Real time analysis, this is kind of a popular
trend now everyone's doing real time analytics. So real time
analytics is basically the practice of analyzing data
as it's generated. So as soon as something happens, you're analyzing
it, you're running some kind of transformation before it's even stored. And that offers
you the ability to be as real time as possible because you're literally transforming the
data. One thing that I think
that's just important to keep in mind is a lot of times, and I know
this happened for me, and this is why I kind of said this. I said
this before, I'm going to say it again, because when I first kind
of learned about real time analytics in general, I think a
lot of us just think about the generalized uses
of analytics systems where it's like dashboards
and things like that. The capabilities of what you can do with real
time analytics go way beyond dashboards.
And this is kind of what I was talking about those actionable insights before,
that's like when you're offering your users
insights or real time analytics to be able to make smarter
or more effective decisions in real time. So things that
have that need to know of what's happening right this very second,
you can either use it internally and have a system process it like
a machine that's like a llamalay detection related stuff. You can have a
human process it or you could give it to
your end users. And then people productize these things too,
where they literally, people pay for premium services either for an
entire software or for
just certain real time analytic capabilities and things like that.

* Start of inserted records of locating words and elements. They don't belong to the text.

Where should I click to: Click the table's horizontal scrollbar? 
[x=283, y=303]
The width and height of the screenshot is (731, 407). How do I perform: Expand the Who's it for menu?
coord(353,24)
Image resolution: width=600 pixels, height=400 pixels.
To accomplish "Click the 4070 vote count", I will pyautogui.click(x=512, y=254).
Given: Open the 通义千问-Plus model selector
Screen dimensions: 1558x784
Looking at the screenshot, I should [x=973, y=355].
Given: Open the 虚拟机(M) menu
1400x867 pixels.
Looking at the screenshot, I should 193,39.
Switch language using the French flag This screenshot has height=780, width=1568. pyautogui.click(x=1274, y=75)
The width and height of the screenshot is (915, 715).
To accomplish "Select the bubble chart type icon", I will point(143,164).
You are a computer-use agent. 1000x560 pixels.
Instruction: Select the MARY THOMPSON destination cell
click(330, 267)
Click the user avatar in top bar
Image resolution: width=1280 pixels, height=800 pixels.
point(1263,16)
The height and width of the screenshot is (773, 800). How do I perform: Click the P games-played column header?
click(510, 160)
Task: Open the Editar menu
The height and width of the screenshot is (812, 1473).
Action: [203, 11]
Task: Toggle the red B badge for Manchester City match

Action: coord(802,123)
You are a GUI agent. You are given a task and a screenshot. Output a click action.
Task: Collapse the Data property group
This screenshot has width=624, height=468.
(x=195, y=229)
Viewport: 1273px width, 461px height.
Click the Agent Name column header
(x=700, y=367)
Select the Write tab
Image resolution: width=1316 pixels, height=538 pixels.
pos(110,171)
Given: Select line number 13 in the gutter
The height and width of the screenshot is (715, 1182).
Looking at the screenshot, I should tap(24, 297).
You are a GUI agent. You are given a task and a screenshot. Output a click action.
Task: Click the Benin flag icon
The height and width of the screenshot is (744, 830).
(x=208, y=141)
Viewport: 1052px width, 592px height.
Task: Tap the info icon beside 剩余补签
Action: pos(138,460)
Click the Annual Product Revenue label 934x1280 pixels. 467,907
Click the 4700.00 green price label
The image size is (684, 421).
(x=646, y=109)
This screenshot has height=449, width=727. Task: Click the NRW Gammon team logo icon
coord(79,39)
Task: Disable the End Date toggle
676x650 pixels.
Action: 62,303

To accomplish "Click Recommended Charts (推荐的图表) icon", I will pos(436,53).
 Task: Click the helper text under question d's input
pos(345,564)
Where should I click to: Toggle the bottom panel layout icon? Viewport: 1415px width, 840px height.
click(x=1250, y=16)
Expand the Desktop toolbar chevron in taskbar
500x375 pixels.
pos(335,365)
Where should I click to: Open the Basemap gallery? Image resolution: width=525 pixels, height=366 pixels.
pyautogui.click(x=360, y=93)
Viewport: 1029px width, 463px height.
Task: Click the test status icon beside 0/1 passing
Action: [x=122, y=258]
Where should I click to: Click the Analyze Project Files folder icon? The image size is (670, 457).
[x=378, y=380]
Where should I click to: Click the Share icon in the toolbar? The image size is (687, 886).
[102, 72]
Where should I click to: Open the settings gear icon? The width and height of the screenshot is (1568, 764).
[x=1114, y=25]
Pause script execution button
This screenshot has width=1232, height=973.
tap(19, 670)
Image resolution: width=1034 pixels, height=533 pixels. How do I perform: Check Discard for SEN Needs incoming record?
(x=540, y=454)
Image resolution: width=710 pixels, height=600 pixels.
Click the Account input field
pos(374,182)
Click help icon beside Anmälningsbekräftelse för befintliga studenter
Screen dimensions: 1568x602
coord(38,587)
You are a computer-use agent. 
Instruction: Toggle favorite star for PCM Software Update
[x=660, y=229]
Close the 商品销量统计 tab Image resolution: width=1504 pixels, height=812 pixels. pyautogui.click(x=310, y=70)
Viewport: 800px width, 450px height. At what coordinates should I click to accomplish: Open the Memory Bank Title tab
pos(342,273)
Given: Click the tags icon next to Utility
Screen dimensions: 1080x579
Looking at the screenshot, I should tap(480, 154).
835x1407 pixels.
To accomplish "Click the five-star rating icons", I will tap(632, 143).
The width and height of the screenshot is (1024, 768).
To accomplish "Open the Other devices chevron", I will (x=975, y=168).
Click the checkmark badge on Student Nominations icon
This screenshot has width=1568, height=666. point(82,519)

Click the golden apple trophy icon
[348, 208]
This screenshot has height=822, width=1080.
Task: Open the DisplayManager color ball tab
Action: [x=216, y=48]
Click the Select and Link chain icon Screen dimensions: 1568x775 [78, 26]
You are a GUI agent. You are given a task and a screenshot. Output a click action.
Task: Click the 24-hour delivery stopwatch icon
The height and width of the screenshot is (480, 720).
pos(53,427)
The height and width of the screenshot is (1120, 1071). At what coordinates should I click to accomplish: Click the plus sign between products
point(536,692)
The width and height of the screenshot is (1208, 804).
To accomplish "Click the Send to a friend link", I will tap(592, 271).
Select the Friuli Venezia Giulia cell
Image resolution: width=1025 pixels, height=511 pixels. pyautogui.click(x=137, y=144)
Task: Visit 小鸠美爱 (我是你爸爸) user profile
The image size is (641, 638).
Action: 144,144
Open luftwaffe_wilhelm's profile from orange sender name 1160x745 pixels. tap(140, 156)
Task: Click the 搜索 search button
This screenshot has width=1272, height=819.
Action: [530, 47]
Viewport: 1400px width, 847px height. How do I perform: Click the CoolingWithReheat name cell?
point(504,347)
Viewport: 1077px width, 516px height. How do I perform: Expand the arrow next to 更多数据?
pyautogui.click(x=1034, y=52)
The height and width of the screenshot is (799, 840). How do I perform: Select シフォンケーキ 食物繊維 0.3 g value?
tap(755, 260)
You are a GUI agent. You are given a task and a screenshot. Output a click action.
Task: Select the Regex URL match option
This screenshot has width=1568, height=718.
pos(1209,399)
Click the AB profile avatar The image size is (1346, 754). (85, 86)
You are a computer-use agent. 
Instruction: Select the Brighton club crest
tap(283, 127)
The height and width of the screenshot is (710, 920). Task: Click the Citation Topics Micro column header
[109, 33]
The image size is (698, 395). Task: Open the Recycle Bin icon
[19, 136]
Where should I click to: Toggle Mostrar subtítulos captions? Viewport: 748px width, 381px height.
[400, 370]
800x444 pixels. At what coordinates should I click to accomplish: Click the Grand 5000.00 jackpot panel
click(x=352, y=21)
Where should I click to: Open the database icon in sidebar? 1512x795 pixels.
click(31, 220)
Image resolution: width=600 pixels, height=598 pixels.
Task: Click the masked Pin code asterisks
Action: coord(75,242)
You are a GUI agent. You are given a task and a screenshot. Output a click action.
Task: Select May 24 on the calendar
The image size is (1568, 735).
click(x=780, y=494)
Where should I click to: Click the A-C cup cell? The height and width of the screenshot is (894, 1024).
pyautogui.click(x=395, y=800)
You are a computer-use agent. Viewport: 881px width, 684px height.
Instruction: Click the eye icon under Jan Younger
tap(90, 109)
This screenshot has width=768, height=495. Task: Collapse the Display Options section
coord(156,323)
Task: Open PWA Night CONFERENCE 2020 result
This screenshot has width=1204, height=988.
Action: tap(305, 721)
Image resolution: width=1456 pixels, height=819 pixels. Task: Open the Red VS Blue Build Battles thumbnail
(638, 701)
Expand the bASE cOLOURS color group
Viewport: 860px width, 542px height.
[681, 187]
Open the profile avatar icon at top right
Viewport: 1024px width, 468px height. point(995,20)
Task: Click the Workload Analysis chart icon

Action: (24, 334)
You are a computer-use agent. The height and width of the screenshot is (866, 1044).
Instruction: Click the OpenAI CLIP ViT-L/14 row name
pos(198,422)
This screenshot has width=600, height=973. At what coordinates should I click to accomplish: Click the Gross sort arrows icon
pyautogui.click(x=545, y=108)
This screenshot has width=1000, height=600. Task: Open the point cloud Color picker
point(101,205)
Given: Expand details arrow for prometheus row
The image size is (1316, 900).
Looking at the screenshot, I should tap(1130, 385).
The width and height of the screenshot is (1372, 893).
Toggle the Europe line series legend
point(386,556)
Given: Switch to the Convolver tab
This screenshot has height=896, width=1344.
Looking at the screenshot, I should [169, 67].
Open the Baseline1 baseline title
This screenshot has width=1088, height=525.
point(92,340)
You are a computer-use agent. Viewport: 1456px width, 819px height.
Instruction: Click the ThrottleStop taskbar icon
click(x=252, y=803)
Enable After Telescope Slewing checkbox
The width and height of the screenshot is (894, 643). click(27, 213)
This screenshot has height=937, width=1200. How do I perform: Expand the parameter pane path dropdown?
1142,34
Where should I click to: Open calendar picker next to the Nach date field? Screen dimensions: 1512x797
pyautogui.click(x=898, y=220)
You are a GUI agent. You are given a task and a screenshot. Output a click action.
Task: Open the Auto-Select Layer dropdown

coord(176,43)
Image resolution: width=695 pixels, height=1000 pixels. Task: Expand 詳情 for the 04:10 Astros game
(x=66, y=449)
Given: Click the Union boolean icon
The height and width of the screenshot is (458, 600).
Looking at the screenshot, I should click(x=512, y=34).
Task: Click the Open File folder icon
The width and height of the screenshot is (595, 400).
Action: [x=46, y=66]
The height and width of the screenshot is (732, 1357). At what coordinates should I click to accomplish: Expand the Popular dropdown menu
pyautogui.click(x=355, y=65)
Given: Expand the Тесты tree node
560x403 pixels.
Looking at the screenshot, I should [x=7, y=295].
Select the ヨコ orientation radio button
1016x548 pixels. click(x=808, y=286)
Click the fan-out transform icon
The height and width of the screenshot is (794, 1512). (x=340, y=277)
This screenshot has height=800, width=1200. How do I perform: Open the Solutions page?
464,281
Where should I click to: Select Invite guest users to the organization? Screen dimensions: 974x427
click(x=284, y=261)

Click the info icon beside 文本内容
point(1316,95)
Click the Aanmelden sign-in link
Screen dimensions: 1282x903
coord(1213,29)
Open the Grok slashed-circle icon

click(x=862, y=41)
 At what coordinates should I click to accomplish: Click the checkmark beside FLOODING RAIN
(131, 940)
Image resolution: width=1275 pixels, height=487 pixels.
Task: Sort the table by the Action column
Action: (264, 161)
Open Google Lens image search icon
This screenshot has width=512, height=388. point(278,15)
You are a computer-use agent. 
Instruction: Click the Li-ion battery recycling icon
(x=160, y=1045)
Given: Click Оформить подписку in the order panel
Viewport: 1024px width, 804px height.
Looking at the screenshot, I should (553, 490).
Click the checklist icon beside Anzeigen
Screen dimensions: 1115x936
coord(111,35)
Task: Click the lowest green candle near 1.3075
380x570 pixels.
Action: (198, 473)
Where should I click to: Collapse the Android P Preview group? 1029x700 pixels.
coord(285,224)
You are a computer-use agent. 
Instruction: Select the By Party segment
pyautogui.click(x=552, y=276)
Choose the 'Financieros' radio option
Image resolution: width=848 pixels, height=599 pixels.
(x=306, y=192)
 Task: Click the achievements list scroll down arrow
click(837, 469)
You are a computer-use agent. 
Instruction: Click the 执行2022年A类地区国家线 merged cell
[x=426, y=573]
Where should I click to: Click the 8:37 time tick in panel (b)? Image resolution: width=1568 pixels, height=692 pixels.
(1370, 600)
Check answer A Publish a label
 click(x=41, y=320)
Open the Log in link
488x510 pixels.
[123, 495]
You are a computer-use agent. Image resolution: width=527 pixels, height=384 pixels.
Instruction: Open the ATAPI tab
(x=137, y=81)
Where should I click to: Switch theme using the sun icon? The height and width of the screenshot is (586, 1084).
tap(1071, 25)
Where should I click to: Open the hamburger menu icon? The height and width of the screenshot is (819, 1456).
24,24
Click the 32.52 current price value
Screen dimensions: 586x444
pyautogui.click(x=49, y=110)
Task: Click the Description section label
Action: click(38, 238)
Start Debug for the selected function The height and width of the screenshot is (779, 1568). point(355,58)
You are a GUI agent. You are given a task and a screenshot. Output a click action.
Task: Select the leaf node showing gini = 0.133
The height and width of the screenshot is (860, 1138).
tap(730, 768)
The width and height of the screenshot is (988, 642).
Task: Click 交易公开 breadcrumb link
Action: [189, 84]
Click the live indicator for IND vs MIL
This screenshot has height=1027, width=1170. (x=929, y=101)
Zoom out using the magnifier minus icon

So that's just something that I think is really important to keep in mind
in terms of real time analytics. It provides business with
valuable insights and actionable information real time.
And it does provide competitive advantages by enabling business to
respond quickly and changing market conditions. It also offers competitive
advantages because if you use it for the actionable insights that
I was kind of mentioning with your users, you can make your users
happier and they could have a more positive experience using your technology if
they have a more real time, insightful experience.
I mean, everybody knows we don't have patients, and as
time goes, we have less and less and less patients. Okay.
And it could also be used to improve operational efficiency and reduce costs
so you can use it internally as well. Another example,
event driven applications, enables continuous
event ingestion and processing, maintains context
across multiple events, and performs sophisticated processing,
and then detects complex patterns and correlations within
a stream of events, and provides direct integration with
a variety of upstream and downstream systems.
So really quick rising wave architecture,
kind of what it looks like. So first is you have a serving layer.
This parses SQL queries and performs the planning and optimizations
of the query jobs. Then you have a processing layer
which performs all your computation.
Then you have, I think I clicked too quickly, but it doesn't matter. Metadata management
service. This manages the metadata of
different nodes and then coordinates operations amongst these nodes.
And then you have the storage layer that stores and retrieves data
from object stores like storage like s three.
And I think that's it. And then, Tim, I'll let you.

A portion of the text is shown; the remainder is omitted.